A single-server deployment only requires EC2 and RDS while EFS, ALB, and CloudWatch become relevant for high-availability and scaling requirements.

Ensure you have an AWS account setup with permission to create EC2 instances, RDS databases, and security groups. You do not need an existing Matomo account or prior Matomo setup as it will be installed during the set up.

Launch an AWS EC2 instance

When setting up the instance ensure you select one region and stick to that region.
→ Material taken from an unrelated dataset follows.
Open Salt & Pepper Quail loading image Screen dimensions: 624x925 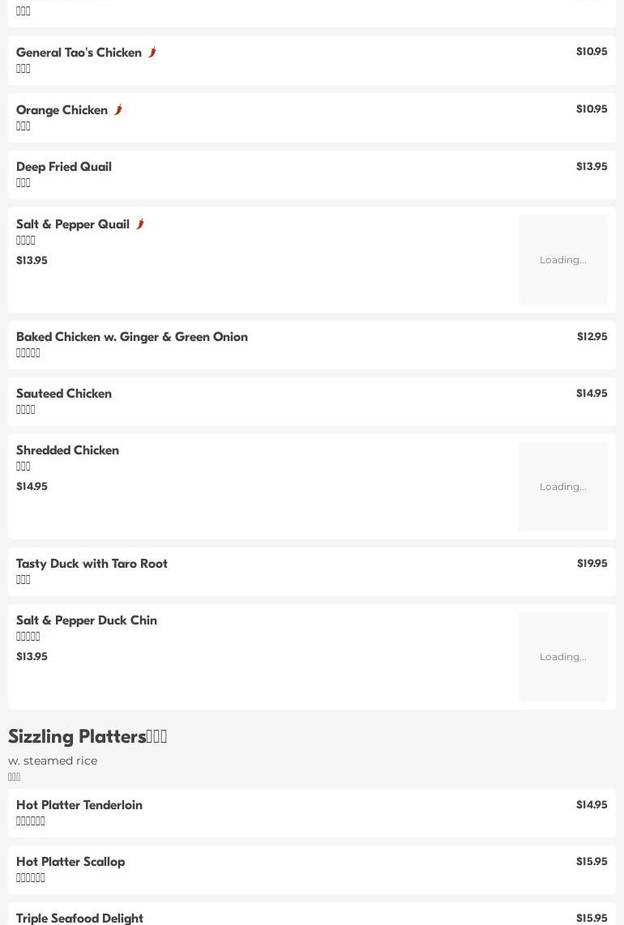click(562, 260)
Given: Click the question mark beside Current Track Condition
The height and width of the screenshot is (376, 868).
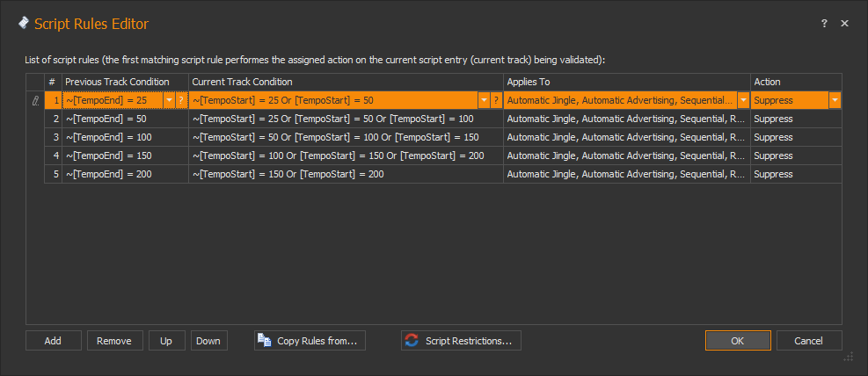Looking at the screenshot, I should 496,100.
  1. Open your AWS console and navigate to EC2 > Instances.
  2. Click Launch Instances and create a new or select an existing instance.
    aws launch ec2 instance

  3. Configure the settings according to your requirements. This guide uses Amazon Linux (2023) for the example setup.
    configure aws ec2 instance

  4. Review the recommended instance type server sizes mapped from Matomo’s hardware requirements to AWS EC2 instance types. AWS vCPU/RAM ratios mean AWS servers often provide more RAM, which improves performance.
  5. Create a new key pair and save the downloaded file.
  6. Define the security group for testing:
    • Allow inbound HTTP (80) or HTTPS (443).
    • Allow SSH (22) from your IP.
  7. Click Launch Instance to finish.

Connect to the EC2 instance via SSH client

After creating your EC2 instance, connect to it using SSH and install the web server, PHP, and required PHP extensions directly on the instance.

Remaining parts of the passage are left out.